Concept Note: Residential Status for Individuals

Nirav ShahNirav Shah    24 March 2020
Concept Note: Residential Status for Individuals

• Concept:-

Determining residential status is core tenet of ascertaining tax implications under the Income Tax Act, 1961 (the Act). In India, as in many other countries, the charge of income tax and scope of taxable income depends entirely on residential status. There are two categories – Residents and Non- residents. Residents are further classified into (a) Resident and Ordinarily resident and (b) Resident but Not Ordinarily resident. This classification is very crucial to determine extent of compliance, taxability and disclosure requirements which will need to be adhered to under the Act.

• Background:-

Finance Minister while presenting Finance Bill to Lok Sabha for their approval has changed following aspects in relation to residential status in India in Section 6 on 23rd of March 2020.

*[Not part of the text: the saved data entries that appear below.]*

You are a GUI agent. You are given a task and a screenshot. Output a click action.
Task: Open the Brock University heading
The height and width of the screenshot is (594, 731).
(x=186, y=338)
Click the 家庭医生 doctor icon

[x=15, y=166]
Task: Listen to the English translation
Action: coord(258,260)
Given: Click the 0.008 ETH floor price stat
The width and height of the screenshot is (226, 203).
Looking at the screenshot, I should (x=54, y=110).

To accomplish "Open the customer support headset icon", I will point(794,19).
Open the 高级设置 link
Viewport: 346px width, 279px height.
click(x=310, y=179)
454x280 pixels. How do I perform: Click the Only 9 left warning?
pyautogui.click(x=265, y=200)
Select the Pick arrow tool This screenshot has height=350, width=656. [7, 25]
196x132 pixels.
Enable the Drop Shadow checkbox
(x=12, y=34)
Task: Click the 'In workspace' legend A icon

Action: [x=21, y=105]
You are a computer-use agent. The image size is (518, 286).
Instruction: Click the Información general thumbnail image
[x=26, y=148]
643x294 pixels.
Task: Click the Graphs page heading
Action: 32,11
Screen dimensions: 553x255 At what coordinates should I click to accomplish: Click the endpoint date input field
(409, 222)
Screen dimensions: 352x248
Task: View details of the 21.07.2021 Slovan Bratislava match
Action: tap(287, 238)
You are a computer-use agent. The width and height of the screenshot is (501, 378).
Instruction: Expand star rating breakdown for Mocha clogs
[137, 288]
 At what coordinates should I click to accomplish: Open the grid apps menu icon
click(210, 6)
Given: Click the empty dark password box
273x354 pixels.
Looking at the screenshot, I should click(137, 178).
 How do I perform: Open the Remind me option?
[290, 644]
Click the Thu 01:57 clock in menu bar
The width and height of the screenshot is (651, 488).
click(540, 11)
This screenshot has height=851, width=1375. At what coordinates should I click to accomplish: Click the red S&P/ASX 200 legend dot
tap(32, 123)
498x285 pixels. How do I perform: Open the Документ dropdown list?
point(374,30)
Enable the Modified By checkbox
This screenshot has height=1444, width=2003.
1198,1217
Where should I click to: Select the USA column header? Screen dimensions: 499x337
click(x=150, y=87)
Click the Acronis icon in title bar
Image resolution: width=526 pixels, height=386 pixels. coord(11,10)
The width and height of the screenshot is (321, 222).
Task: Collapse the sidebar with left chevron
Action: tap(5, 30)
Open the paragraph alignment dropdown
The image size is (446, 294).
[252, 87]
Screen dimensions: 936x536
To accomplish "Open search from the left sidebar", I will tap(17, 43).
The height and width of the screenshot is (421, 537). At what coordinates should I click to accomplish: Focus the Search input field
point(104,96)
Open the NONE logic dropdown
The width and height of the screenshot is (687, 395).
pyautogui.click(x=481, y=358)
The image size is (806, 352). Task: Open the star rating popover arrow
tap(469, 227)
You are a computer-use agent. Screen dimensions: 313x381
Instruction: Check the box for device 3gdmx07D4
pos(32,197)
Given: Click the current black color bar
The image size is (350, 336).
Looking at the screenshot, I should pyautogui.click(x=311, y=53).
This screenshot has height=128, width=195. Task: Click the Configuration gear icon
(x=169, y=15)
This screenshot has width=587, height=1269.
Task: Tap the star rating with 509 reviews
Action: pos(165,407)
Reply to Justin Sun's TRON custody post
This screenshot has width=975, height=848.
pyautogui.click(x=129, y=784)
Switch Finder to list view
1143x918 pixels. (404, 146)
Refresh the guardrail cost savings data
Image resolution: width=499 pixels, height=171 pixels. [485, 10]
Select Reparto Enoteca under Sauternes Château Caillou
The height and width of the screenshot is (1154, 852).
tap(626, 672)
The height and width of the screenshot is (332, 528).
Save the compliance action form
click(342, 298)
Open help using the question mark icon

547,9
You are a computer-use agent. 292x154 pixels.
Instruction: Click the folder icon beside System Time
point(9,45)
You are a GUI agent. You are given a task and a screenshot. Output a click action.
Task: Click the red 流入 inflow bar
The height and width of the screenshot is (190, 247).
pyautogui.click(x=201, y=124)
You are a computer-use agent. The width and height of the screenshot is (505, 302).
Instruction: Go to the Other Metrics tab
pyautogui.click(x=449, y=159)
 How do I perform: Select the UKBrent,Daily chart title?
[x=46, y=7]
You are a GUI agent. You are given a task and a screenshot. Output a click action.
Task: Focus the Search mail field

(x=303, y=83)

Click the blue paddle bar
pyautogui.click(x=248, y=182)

The Amended Section 6 will read as follows:
Residence in India.

6. For the purposes of this Act,

(1) An individual is said to be resident in India in any previous year, if he:

(a) is in India in that year for a period or periods amounting in all to one hundred and eighty-two days or more; or
(b) [* * *]
(c) having within the four years preceding that year been in India for a period or periods amounting in all to three hundred and sixty-five days or more, is in India for a period or periods amounting in all to sixty days or more in that year.

[Explanation 1]. In the case of an individual,:

(a) being a citizen of India, who leaves India in any previous year as a member of the crew of an Indian ship as defined in clause (18) of section 3 of the Merchant Shipping Act, 1958 (44 of 1958), or for the purposes of employment outside India, the provisions of sub-clause (c) shall apply in relation to that year as if for the words "sixty days", occurring therein, the words "one hundred and eighty-two days" had been substituted ;

(b) being a citizen of India, or a person of Indian origin within the meaning of Explanation to clause (e) of section 115C, who, being outside India, comes on a visit to India in any previous year, the provisions of sub-clause (c) shall apply in relation to that year as if for the words "sixty days", occurring therein, the words "one hundred and eighty-two days" had been substituted and in case of the citizen or person of Indian origin having total income, other than the income from foreign sources, exceeding fifteen lakh rupees during the previous year, for the words "sixty days" occurring therein, the words "one hundred and twenty days" had been substituted.

Explanation 2. For the purposes of this clause, in the case of an individual, being a citizen of India and a member of the crew of a foreign bound ship leaving India, the period or periods of stay in India shall, in respect of such voyage, be determined in the manner and subject to such conditions as may be prescribed.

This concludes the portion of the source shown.